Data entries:
=== Begin Enclosure ===

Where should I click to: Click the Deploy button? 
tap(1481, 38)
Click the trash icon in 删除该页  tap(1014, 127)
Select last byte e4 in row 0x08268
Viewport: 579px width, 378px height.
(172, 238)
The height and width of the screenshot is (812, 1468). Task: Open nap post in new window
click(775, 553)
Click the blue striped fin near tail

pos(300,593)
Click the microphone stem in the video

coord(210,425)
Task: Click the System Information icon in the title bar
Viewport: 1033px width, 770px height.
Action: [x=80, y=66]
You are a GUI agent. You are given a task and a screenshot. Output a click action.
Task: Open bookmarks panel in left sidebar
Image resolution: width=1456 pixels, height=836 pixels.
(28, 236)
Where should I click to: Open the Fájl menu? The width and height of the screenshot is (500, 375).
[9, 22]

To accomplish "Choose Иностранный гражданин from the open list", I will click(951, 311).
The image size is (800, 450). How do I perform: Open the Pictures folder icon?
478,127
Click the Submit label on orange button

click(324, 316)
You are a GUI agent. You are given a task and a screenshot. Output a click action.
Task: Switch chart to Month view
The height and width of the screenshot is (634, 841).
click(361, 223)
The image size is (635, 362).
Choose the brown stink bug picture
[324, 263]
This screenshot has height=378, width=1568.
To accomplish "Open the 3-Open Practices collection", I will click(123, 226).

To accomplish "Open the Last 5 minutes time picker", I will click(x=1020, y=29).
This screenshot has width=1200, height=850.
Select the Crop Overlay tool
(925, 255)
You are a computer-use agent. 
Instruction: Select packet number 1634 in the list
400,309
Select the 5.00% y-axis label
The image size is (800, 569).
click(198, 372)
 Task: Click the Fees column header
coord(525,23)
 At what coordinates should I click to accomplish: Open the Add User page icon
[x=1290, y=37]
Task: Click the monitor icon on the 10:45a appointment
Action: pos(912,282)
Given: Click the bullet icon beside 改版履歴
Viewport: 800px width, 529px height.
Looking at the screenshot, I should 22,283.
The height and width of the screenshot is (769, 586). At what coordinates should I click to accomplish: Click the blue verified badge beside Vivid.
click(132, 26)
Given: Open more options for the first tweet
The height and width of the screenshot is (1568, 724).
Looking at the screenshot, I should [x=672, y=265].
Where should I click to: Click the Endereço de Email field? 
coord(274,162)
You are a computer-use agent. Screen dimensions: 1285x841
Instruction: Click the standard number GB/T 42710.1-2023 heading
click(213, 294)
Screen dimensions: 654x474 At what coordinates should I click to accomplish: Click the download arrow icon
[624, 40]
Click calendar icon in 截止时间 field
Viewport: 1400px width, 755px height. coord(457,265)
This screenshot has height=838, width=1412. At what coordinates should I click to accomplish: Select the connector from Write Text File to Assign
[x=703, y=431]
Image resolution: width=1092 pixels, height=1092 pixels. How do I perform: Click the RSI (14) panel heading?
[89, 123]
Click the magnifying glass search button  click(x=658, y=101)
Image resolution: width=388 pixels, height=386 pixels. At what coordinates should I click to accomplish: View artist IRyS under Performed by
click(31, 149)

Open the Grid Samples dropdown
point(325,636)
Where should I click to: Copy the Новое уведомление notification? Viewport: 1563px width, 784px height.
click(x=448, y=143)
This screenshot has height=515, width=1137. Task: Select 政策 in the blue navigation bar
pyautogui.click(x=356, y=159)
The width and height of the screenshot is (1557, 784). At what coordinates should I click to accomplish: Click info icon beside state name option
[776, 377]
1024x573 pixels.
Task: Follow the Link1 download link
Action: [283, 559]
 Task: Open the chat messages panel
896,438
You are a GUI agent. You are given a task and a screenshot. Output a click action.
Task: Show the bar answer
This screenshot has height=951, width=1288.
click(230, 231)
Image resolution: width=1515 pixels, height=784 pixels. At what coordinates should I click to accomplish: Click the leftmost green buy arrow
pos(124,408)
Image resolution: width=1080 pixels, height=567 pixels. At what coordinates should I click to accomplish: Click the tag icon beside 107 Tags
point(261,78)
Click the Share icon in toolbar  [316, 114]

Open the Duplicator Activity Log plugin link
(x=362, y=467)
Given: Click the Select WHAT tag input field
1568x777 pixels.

=== End Enclosure ===

== Task details ==
Pick out every line above that contains the word "computer" and copy it.

== Result of this exercise ==
You are a computer-use agent. 
You are a computer-use agent. Screen dimensions: 1285x841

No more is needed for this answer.